Germany in ‘gravest phase’ of pandemic, tightens restrictions on travellers


Germany is introducing tighter rules for travellers returning to the country, due to the risk of new coronavirus mutations currently spreading in some parts of the world. 

According to the German health ministry, starting January 14, anyone entering the country from an area of risk must be able to prove that they are not infected with the coronavirus not later than 48 hours after entering the country.

Those arriving from the worst affected countries must also present a negative test result prior to entering Germany. These include the UK and South Africa, two places where highly transmissible variants of the virus were first detected.

German Health Minister Jens Spahn said that “travelling abroad to risk areas is not in keeping with the pandemic situation. Those who nevertheless do not want to forego this must in future be tested on their return. Virus mutations are an additional danger to our health. We must prevent a spread in Germany as much as possible.”

Germany will continue its existing quarantine rules for travellers. After entering the country all travellers must stay in quarantine for ten days unless they can provide a negative test, in which case quarantine is shortened to five days.

Germany's Bavaria is set to make high-protection masks mandatory for public transport and shopping

Starting next Monday, people in the German state of Bavaria will be required to wear an “FFP2” mask on public transport and while shopping.

The FFP2 filtering mask is standardized in Europe. It differs from surgical masks in that it usually has four layers and is meant to provide a high degree of protection. FFP2 masks are often used in construction, agriculture and by healthcare workers. An equivalent is the N95 mask.

“We want to make everyday life safer,” Bavarian Prime Minister Markus Söder said Tuesday. The southern German state, which borders Switzerland and Austria, is especially hard-hit by the virus.

The Covid-19 situation in Germany remains serious. Last week, Germany's government announced an extension of the country's national lockdown until the end of the month and will further tighten restrictions on movement and contact in order to curb the spread of the virus.

“It is not said that the tighter lockdown by the end of January has pushed Covid-19 back so far that we can relax again,” said vice-chancellor and finance minister Olaf Scholz in an interview with Neue Osnabruecker Zeitung newspaper. “Anyone who promises that now is acting recklessly and destroying trust.”

South Africa variant: Meanwhile, the southwest state of Baden-Wuerttemberg announced Tuesday that it had identified its first cases of the coronavirus variant first spotted in South Africa, according to the Ministry of Social Affairs.

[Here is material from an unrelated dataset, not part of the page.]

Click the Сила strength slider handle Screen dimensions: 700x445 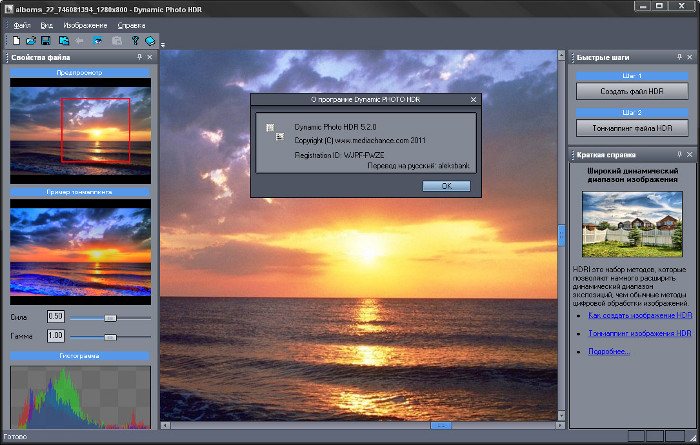coord(110,317)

“These persons are all in surveillance, so we do not assume that beyond that, we have more infections,” Stefan Brockmann, Health Ministry spokesman in Baden-Wuerttemberg, said in an interview on public broadcaster SWR.

New cases: On Wednesday, the national agency for disease control and prevention, the Robert Koch Institute, reported 19,600 Covid-19 cases, bringing the total to 1,953,426.

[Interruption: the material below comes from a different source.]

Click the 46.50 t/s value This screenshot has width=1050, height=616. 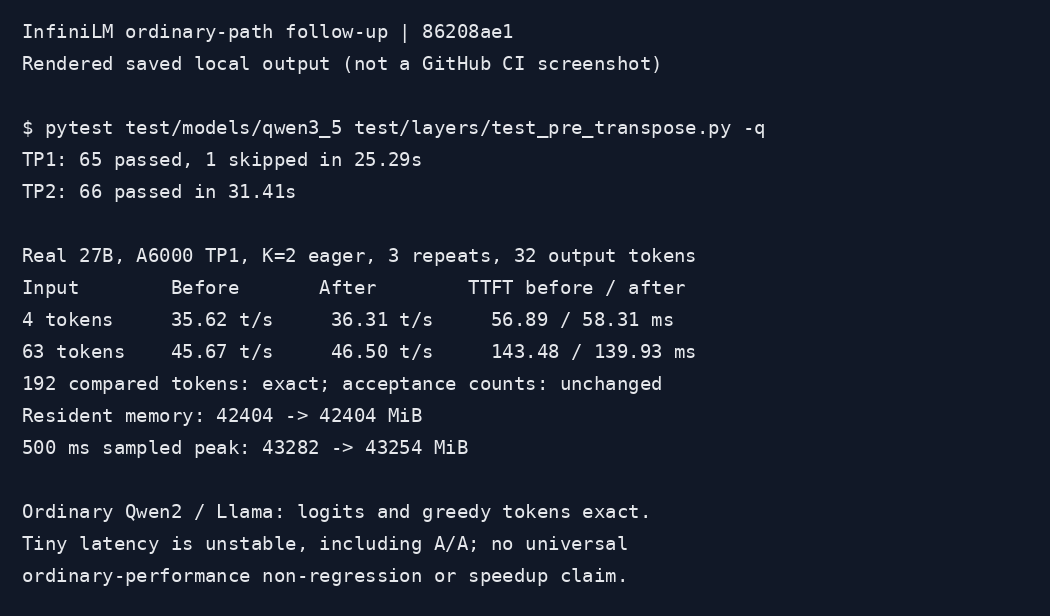pos(382,352)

The death toll increased by 1,060, and now stands at 42,637.

Germany is in one of “gravest phases” of the pandemic, says health minister

Speaking in the German parliament, Germany's Health Minister Jens Spahn said the country was in one of the “gravest phase so far” of the coronavirus pandemic, adding that “we have to bring down the number of infections and deaths which are still too high.” But he said that the situation in Germany's intensive care units is slowly improving.

Spahn also defended the united European approach to tackling Covid-19.

“No country, no party can defeat this virus alone,” he said. “While nationalism grows in other countries, Europe is growing together.”

Spahn said Germany had benefited from combining forces with the rest of the European Union in terms of vaccine development and manufacture, but said the limiting factor was production capacity.

According to Spahn, more than 750,000 Germans have now received the shot and he promised everyone in the country would be offered vaccination by the summer.